SET EXERCISE: Reproduce the following data line for line, with no changes.

GIVEN RECORDS:
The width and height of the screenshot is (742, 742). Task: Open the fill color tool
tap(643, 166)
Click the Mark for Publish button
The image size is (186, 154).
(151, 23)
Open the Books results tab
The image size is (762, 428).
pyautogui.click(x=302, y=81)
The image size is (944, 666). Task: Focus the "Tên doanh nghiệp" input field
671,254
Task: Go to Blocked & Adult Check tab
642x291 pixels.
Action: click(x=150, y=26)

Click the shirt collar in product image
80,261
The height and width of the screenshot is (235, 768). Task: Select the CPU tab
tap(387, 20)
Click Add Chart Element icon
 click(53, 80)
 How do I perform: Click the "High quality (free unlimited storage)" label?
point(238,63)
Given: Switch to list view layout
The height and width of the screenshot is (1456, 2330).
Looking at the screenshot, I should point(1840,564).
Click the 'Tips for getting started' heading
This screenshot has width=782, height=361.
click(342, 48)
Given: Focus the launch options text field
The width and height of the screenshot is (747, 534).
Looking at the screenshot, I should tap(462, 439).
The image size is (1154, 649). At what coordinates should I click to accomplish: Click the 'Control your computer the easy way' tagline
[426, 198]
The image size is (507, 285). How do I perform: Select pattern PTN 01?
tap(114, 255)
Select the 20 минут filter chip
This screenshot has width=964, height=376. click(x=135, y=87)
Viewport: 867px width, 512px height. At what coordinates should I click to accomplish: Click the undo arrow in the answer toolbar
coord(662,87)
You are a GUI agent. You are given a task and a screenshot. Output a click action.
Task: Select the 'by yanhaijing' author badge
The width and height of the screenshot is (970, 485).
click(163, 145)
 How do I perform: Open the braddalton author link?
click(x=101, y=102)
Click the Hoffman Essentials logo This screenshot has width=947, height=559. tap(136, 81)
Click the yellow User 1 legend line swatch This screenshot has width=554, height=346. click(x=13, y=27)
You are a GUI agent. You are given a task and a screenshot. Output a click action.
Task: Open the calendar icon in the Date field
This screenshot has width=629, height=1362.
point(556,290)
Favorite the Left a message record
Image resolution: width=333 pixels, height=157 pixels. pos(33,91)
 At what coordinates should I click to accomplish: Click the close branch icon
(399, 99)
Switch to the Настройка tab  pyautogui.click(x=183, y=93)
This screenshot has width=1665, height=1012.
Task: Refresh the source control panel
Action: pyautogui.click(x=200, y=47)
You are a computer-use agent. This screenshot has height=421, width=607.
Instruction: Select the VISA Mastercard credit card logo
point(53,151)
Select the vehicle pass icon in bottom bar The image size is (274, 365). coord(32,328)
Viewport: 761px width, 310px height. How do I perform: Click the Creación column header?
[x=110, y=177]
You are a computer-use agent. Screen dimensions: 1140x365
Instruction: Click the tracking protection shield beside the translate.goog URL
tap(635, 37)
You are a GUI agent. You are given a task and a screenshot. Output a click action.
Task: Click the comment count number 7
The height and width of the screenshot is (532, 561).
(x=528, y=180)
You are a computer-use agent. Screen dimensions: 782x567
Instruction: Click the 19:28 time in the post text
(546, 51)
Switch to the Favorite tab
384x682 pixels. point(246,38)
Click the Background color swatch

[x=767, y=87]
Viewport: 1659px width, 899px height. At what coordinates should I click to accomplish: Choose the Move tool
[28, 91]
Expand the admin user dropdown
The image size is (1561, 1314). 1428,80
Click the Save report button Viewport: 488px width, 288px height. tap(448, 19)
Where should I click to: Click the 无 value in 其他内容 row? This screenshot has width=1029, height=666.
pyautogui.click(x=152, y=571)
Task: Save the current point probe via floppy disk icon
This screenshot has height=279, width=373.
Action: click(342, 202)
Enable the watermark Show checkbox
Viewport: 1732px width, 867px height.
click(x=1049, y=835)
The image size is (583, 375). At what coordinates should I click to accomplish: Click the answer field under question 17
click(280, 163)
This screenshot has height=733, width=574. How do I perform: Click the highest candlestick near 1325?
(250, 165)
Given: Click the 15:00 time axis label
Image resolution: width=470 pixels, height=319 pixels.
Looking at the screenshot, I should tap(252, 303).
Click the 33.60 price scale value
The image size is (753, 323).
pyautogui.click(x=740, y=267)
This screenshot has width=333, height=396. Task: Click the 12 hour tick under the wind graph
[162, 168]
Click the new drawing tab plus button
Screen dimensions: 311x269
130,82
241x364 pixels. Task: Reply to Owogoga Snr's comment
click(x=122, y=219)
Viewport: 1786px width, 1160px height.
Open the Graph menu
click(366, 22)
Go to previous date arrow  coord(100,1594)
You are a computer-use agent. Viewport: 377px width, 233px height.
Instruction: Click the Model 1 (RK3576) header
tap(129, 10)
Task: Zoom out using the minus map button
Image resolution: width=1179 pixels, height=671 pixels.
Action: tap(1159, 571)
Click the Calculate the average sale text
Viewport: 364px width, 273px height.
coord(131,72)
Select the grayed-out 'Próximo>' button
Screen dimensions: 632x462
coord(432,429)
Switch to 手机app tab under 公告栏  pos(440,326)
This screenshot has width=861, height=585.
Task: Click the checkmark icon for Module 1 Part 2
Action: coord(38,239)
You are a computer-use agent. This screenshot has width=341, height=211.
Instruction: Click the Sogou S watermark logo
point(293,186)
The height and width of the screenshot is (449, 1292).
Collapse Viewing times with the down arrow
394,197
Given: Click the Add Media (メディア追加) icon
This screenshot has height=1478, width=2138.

RESPONSE FOR THIS EXERCISE:
The width and height of the screenshot is (742, 742). Task: Open the fill color tool
tap(643, 166)
Click the Mark for Publish button
The image size is (186, 154).
(151, 23)
Open the Books results tab
The image size is (762, 428).
pyautogui.click(x=302, y=81)
The image size is (944, 666). Task: Focus the "Tên doanh nghiệp" input field
671,254
Task: Go to Blocked & Adult Check tab
642x291 pixels.
Action: click(x=150, y=26)

Click the shirt collar in product image
80,261
The height and width of the screenshot is (235, 768). Task: Select the CPU tab
tap(387, 20)
Click Add Chart Element icon
 click(53, 80)
 How do I perform: Click the "High quality (free unlimited storage)" label?
point(238,63)
Given: Switch to list view layout
The height and width of the screenshot is (1456, 2330).
Looking at the screenshot, I should point(1840,564).
Click the 'Tips for getting started' heading
This screenshot has width=782, height=361.
click(342, 48)
Given: Focus the launch options text field
The width and height of the screenshot is (747, 534).
Looking at the screenshot, I should tap(462, 439).
The image size is (1154, 649). At what coordinates should I click to accomplish: Click the 'Control your computer the easy way' tagline
[426, 198]
The image size is (507, 285). How do I perform: Select pattern PTN 01?
tap(114, 255)
Select the 20 минут filter chip
This screenshot has width=964, height=376. click(x=135, y=87)
Viewport: 867px width, 512px height. At what coordinates should I click to accomplish: Click the undo arrow in the answer toolbar
coord(662,87)
You are a GUI agent. You are given a task and a screenshot. Output a click action.
Task: Select the 'by yanhaijing' author badge
The width and height of the screenshot is (970, 485).
click(163, 145)
 How do I perform: Open the braddalton author link?
click(x=101, y=102)
Click the Hoffman Essentials logo This screenshot has width=947, height=559. tap(136, 81)
Click the yellow User 1 legend line swatch This screenshot has width=554, height=346. click(x=13, y=27)
You are a GUI agent. You are given a task and a screenshot. Output a click action.
Task: Open the calendar icon in the Date field
This screenshot has width=629, height=1362.
point(556,290)
Favorite the Left a message record
Image resolution: width=333 pixels, height=157 pixels. pos(33,91)
 At what coordinates should I click to accomplish: Click the close branch icon
(399, 99)
Switch to the Настройка tab  pyautogui.click(x=183, y=93)
This screenshot has width=1665, height=1012.
Task: Refresh the source control panel
Action: pyautogui.click(x=200, y=47)
You are a computer-use agent. This screenshot has height=421, width=607.
Instruction: Select the VISA Mastercard credit card logo
point(53,151)
Select the vehicle pass icon in bottom bar The image size is (274, 365). coord(32,328)
Viewport: 761px width, 310px height. How do I perform: Click the Creación column header?
[x=110, y=177]
You are a computer-use agent. Screen dimensions: 1140x365
Instruction: Click the tracking protection shield beside the translate.goog URL
tap(635, 37)
You are a GUI agent. You are given a task and a screenshot. Output a click action.
Task: Click the comment count number 7
The height and width of the screenshot is (532, 561).
(x=528, y=180)
You are a computer-use agent. Screen dimensions: 782x567
Instruction: Click the 19:28 time in the post text
(546, 51)
Switch to the Favorite tab
384x682 pixels. point(246,38)
Click the Background color swatch

[x=767, y=87]
Viewport: 1659px width, 899px height. At what coordinates should I click to accomplish: Choose the Move tool
[28, 91]
Expand the admin user dropdown
The image size is (1561, 1314). 1428,80
Click the Save report button Viewport: 488px width, 288px height. tap(448, 19)
Where should I click to: Click the 无 value in 其他内容 row? This screenshot has width=1029, height=666.
pyautogui.click(x=152, y=571)
Task: Save the current point probe via floppy disk icon
This screenshot has height=279, width=373.
Action: click(342, 202)
Enable the watermark Show checkbox
Viewport: 1732px width, 867px height.
click(x=1049, y=835)
The image size is (583, 375). At what coordinates should I click to accomplish: Click the answer field under question 17
click(280, 163)
This screenshot has height=733, width=574. How do I perform: Click the highest candlestick near 1325?
(250, 165)
Given: Click the 15:00 time axis label
Image resolution: width=470 pixels, height=319 pixels.
Looking at the screenshot, I should tap(252, 303).
Click the 33.60 price scale value
The image size is (753, 323).
pyautogui.click(x=740, y=267)
This screenshot has width=333, height=396. Task: Click the 12 hour tick under the wind graph
[162, 168]
Click the new drawing tab plus button
Screen dimensions: 311x269
130,82
241x364 pixels. Task: Reply to Owogoga Snr's comment
click(x=122, y=219)
Viewport: 1786px width, 1160px height.
Open the Graph menu
click(366, 22)
Go to previous date arrow  coord(100,1594)
You are a computer-use agent. Viewport: 377px width, 233px height.
Instruction: Click the Model 1 (RK3576) header
tap(129, 10)
Task: Zoom out using the minus map button
Image resolution: width=1179 pixels, height=671 pixels.
Action: tap(1159, 571)
Click the Calculate the average sale text
Viewport: 364px width, 273px height.
coord(131,72)
Select the grayed-out 'Próximo>' button
Screen dimensions: 632x462
coord(432,429)
Switch to 手机app tab under 公告栏  pos(440,326)
This screenshot has width=861, height=585.
Task: Click the checkmark icon for Module 1 Part 2
Action: coord(38,239)
You are a computer-use agent. This screenshot has width=341, height=211.
Instruction: Click the Sogou S watermark logo
point(293,186)
The height and width of the screenshot is (449, 1292).
Collapse Viewing times with the down arrow
394,197
Given: Click the Add Media (メディア追加) icon
This screenshot has height=1478, width=2138.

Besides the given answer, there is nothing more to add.